▶ [WHAT IS ASKED]:
Extract every text line from the rows below verbatim, leaving out the pictures.

___ GIVEN DATA ___

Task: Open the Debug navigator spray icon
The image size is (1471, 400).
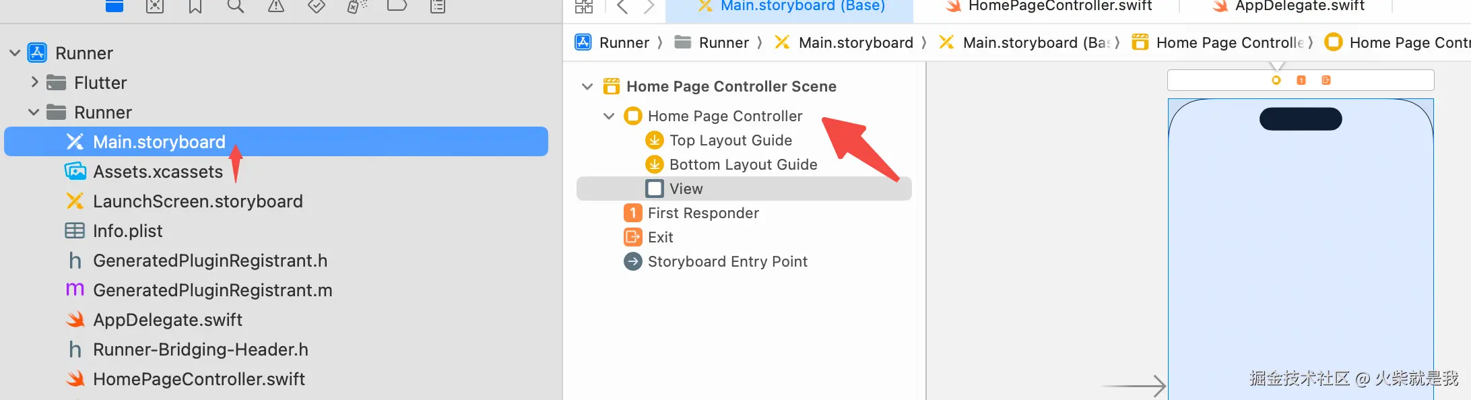Action: [357, 7]
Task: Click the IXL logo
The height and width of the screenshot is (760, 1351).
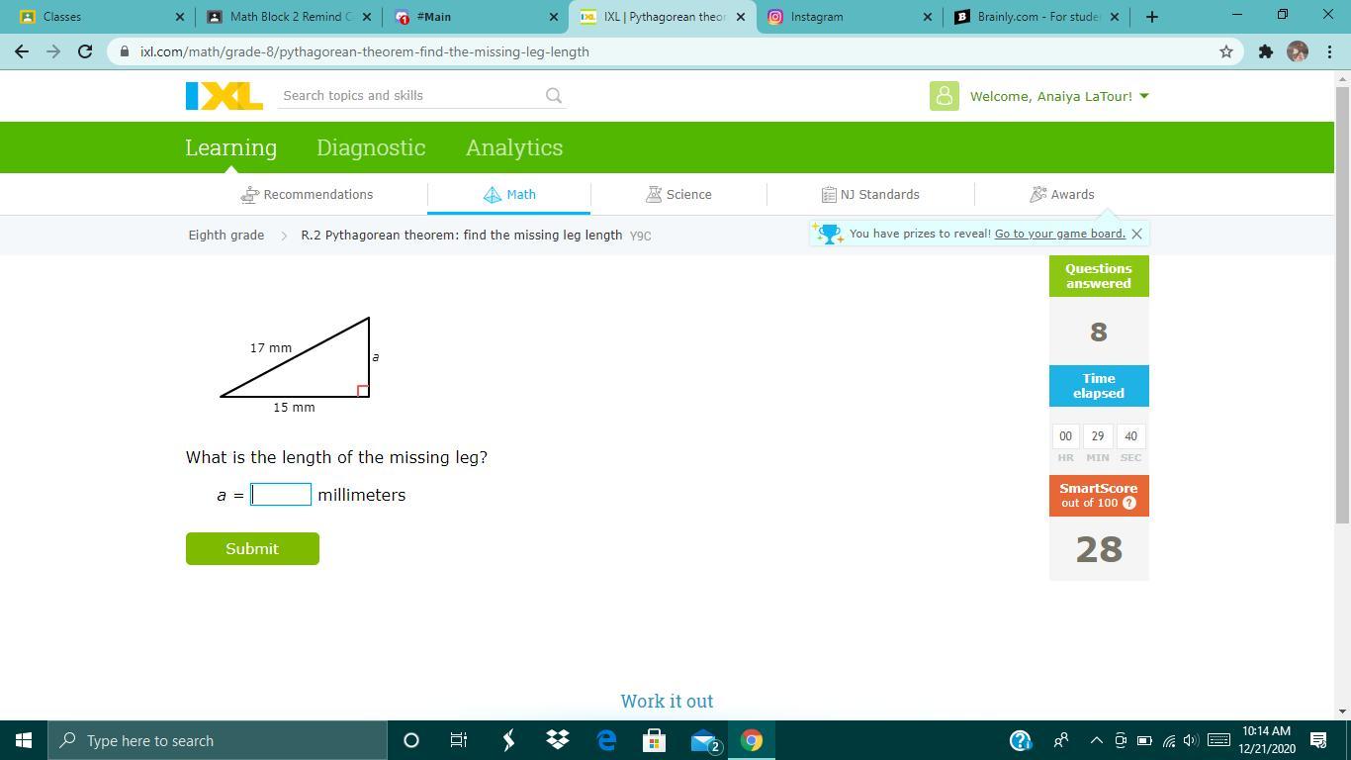Action: pyautogui.click(x=225, y=96)
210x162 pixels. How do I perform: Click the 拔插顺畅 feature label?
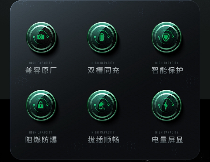tap(103, 140)
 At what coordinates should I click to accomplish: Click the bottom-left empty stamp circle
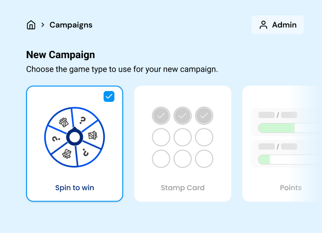click(161, 159)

___

▶ [WRITTEN REPLY]:
Task: Open the Debug navigator spray icon
The image size is (1471, 400).
Action: [357, 7]
Task: Click the IXL logo
The height and width of the screenshot is (760, 1351).
Action: pyautogui.click(x=225, y=96)
210x162 pixels. How do I perform: Click the 拔插顺畅 feature label?
tap(103, 140)
 At what coordinates should I click to accomplish: Click the bottom-left empty stamp circle
click(161, 159)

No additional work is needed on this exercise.